● **WORK INSTRUCTION**
Pictures are to be left out; every line from the one with "Viewport: 868px width, 495px height." through the end of the data must be transcribed exactly.

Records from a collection
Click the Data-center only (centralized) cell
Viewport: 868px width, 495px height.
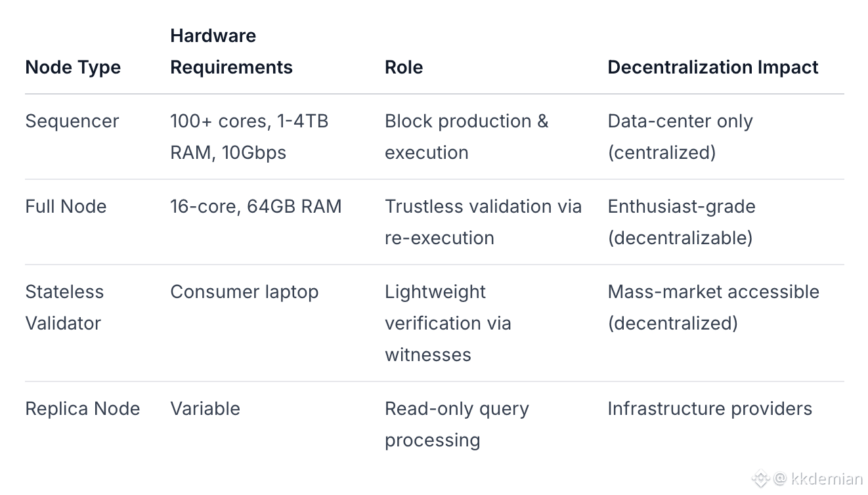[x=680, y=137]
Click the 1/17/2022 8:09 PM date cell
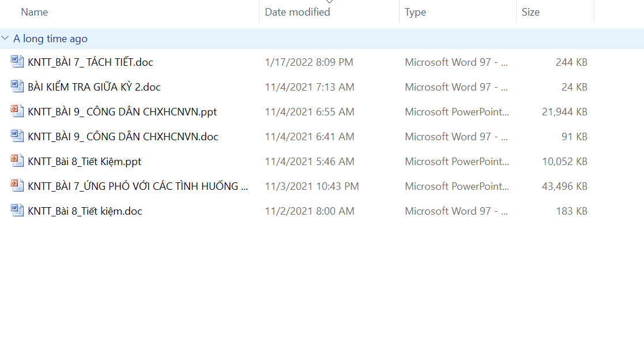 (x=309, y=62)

● **EXERCISE SOLUTION**
Viewport: 868px width, 495px height.
[x=680, y=137]
Click the 1/17/2022 8:09 PM date cell
 (x=309, y=62)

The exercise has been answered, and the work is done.